He is excellent on walks and is great at recall. Loves his frisby, but will chase _anything_ you throw for him!

He comes with large soft bed, dinner bowl, water bowl, leads etc.

I can deliver up to around 50 miles. Please PM me to discuss further.

Here is Rocky...


----------



## rhflan (May 30, 2012)

Gorgeous dog! He sounds absolutely wonderful...I'm sure that it won't be long before you find him a new home


----------



## Jamie (Feb 21, 2010)

rhflan said:


> Gorgeous dog! He sounds absolutely wonderful...I'm sure that it won't be long before you find him a new home


Thank you, I hope I find the perfect home for him.


----------



## WhippetyAmey (Mar 4, 2012)

Does he have any issues? 

Are you 100% you have to rehome? Have you tried other options? 

ETA: ^ ignore this bit - I can see from threads you have.

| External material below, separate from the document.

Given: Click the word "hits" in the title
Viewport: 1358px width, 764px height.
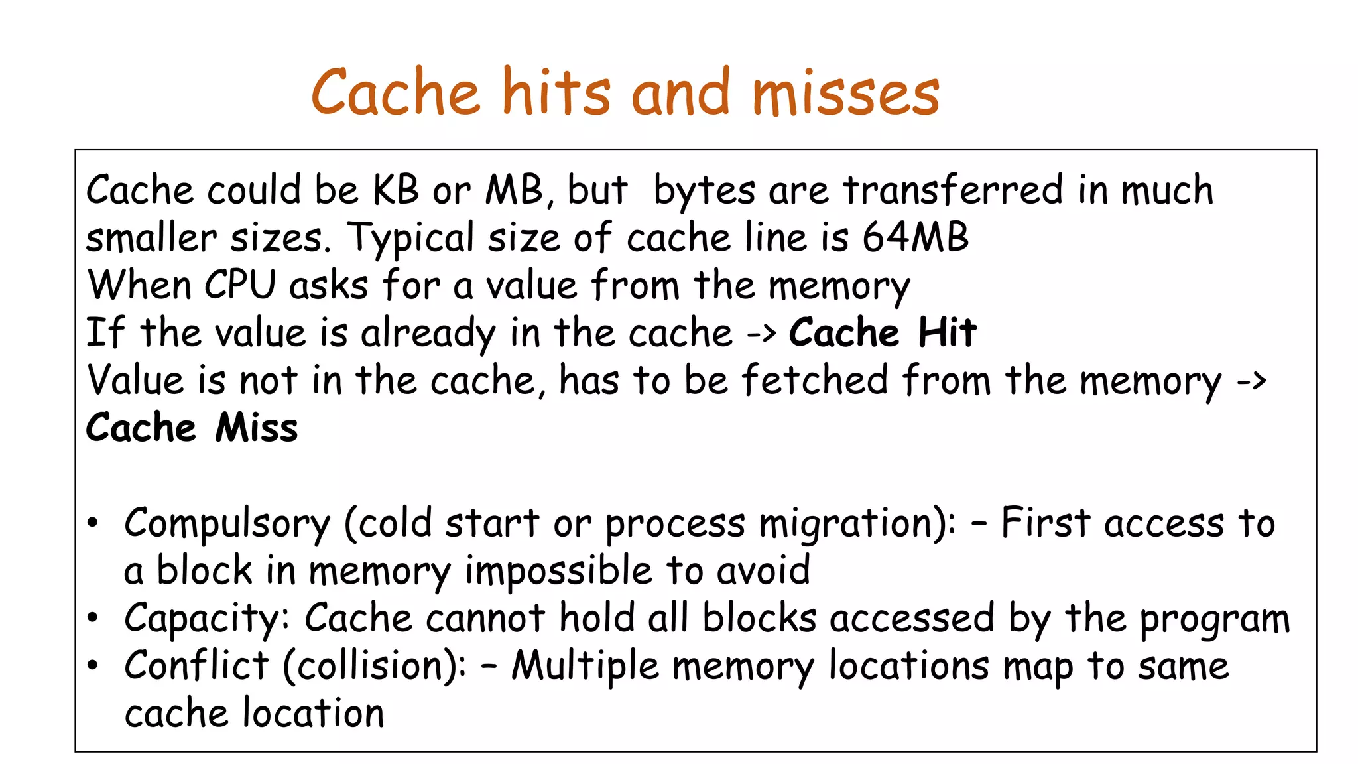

He is lovely, I hope he finds a home soon


----------



## Fleur (Jul 19, 2008)

So sorry to hear this Jamie - I know from your posts how much Rocky means to you.

I hope you find the perfect home for him - he really is a gorgeous boy.

Have you tried speaking to any local rescues to see if you can continue to look after Rocky whilst they help you find a great home?


----------



## Jamie (Feb 21, 2010)

Fleur said:


> So sorry to hear this Jamie - I know from your posts how much Rocky means to you.
> 
> I hope you find the perfect home for him - he really is a gorgeous boy.
> 
> Have you tried speaking to any local rescues to see if you can continue to look after Rocky whilst they help you find a great home?


This is my next step, wanna give it a good go myself before I involve any rescue centre. I will not be putting him into kennels though, he deserves better.

He is advertised here and on preloved. I have recieved advice on people who take free dogs and sell on for profit etc, and will not be giving him to anyone I am not 110% sure about. I've already rejected one person who just sounded very dodgy.

Me and Rocky will be visiting any prospective new home first armed with 101 questions.


----------



## WhippetyAmey (Mar 4, 2012)

Jamie said:


> This is my next step, wanna give it a good go myself before I involve any rescue centre. I will not be putting him into kennels though, he deserves better.
> 
> He is advertised here and on preloved. I have recieved advice on people who take free dogs and sell on for profit etc, and will not be giving him to anyone I am not 110% sure about. I've already rejected one person who just sounded very dodgy.
> 
> Me and Rocky will be visiting any prospective new home first armed with 101 questions.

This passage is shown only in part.